= Dan Werb =

Canadian epidemiologist and former musician

Dan Werb is a Canadian epidemiologist and former musician.

==Musical career==
As a musician he is best known for his work with the dance-punk band Woodhands, and his collaboration with Maylee Todd in the project Ark Analog. In 2011 he also participated in the National Parks Project, collaborating with musicians Sebastien Grainger and Jennifer Castle and filmmaker Catherine Martin to produce and score a short documentary film about Mingan Archipelago National Park Reserve in Quebec.

==Scientific research==
As an epidemiologist, he has been associated with the British Columbia Centre for Excellence in HIV/AIDS, the International Centre for Science in Drug Policy and the UC San Diego School of Medicine. In 2015, he received a research grant for work in HIV/AIDS and drug addiction prevention.

In 2019, he published the book City of Omens: A Search for the Missing Women of the Borderlands, an examination of the complex factors threatening the safety of poor women in the Tijuana area of Mexico. The book was shortlisted for the Governor General's Award for English-language non-fiction at the 2019 Governor General's Awards.
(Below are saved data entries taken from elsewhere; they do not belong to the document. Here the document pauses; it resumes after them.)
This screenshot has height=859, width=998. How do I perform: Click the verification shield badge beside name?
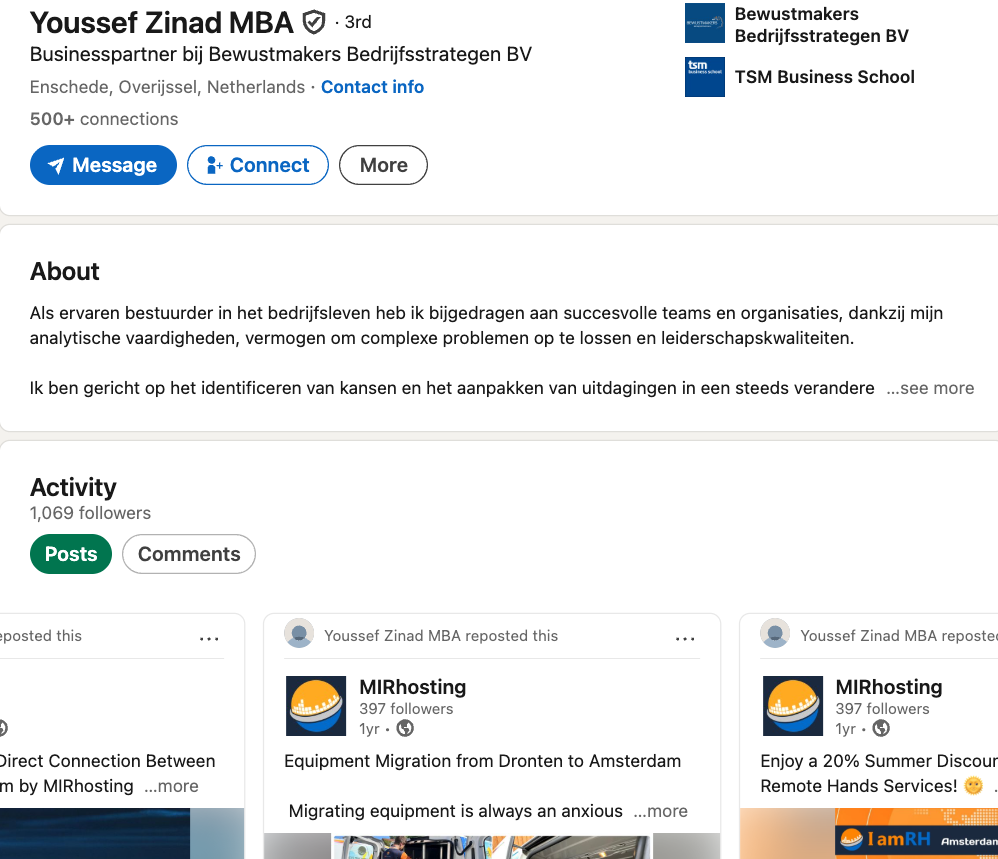[x=314, y=22]
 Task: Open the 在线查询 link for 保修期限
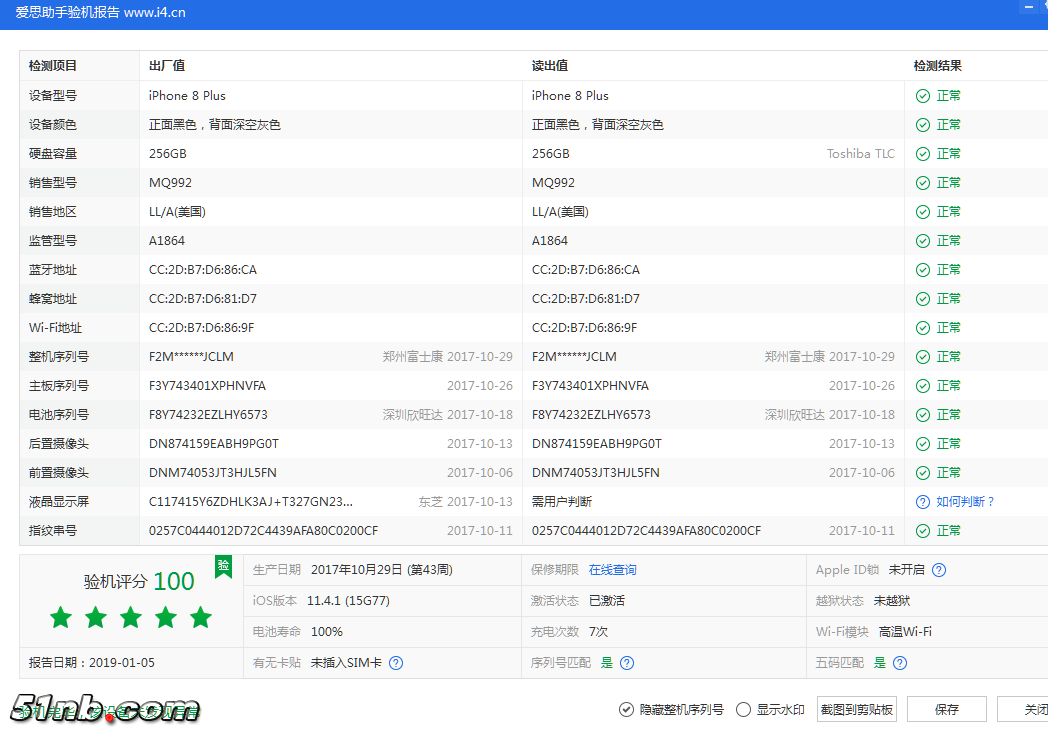[x=613, y=569]
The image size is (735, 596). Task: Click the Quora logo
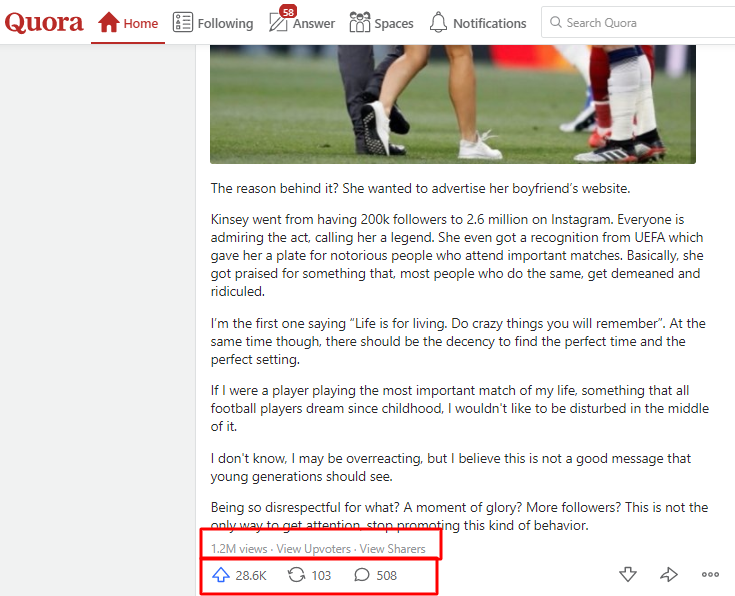click(44, 23)
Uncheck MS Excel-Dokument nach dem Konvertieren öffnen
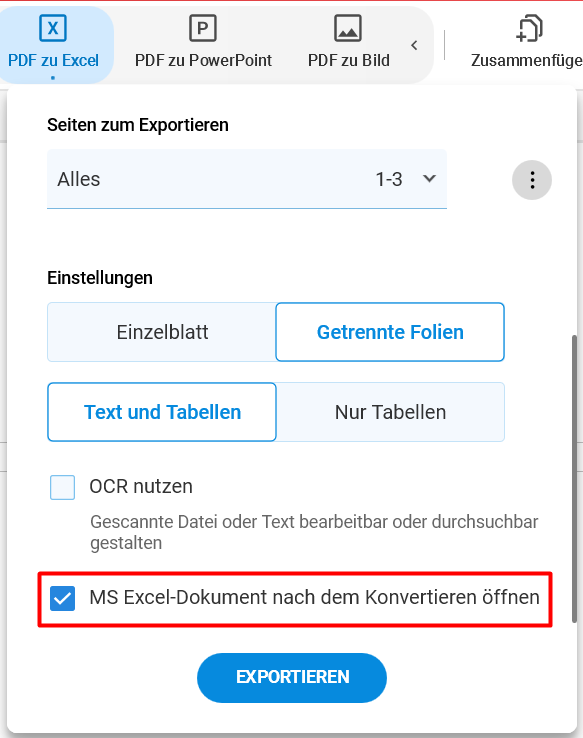 click(63, 598)
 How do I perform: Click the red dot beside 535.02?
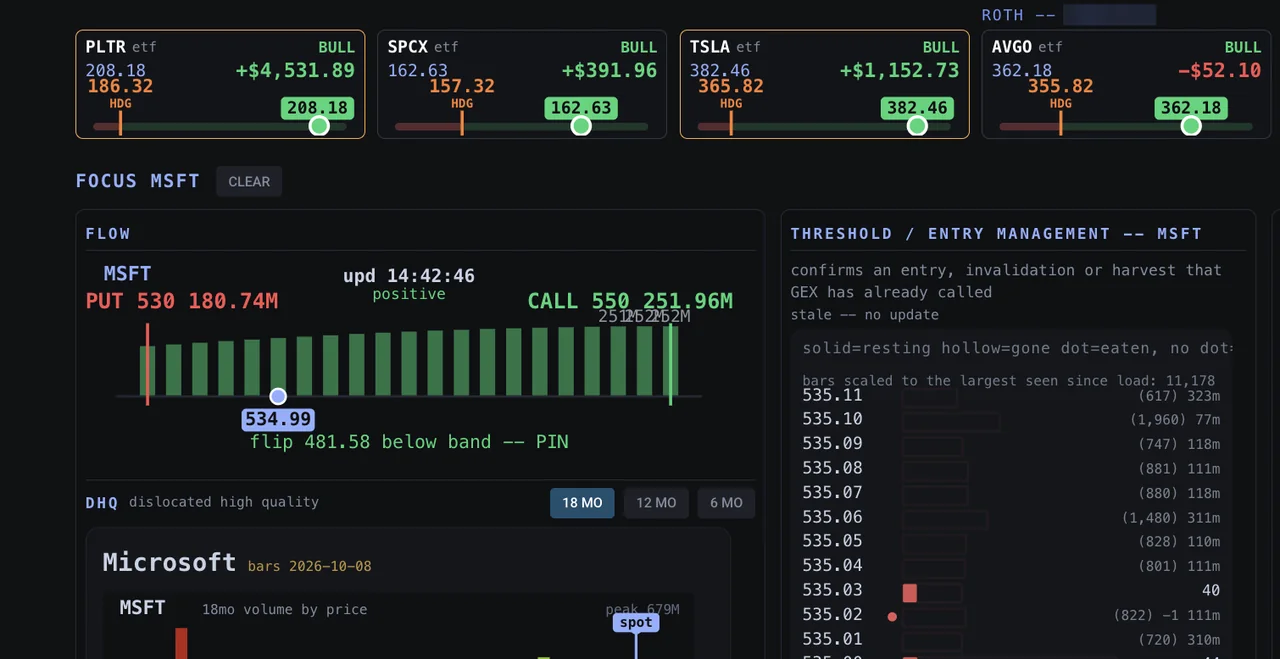coord(892,617)
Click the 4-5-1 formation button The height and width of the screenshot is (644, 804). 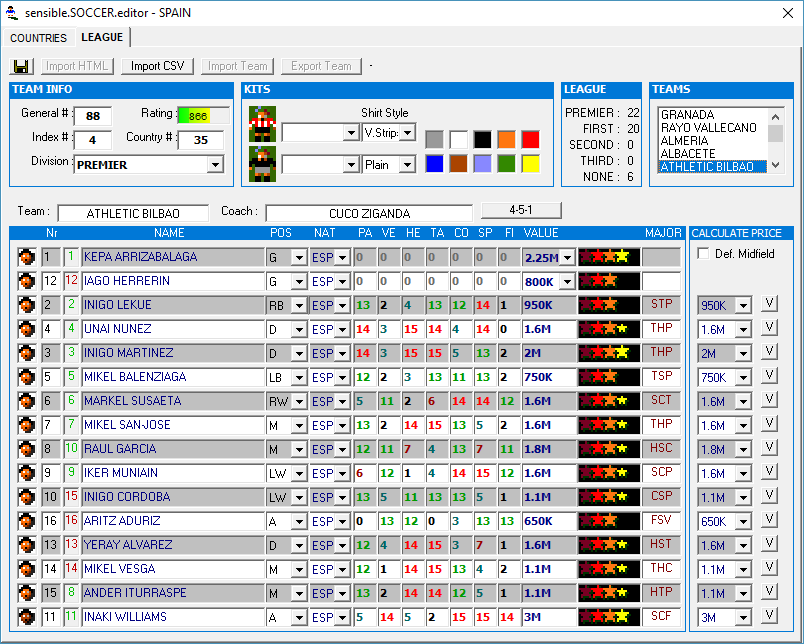pyautogui.click(x=520, y=211)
His 2022 book, The Invisible Siege: The Rise of Coronaviruses and the Search for a Cure, was the winner of the Hilary Weston Writers' Trust Prize for Nonfiction.

His 2026 book Our Wild Familiars: How Animals Are Adapting to Cities and Reshaping the Natural World is based on three years of research into wild animals in human communities, otherwise known as synanthropes.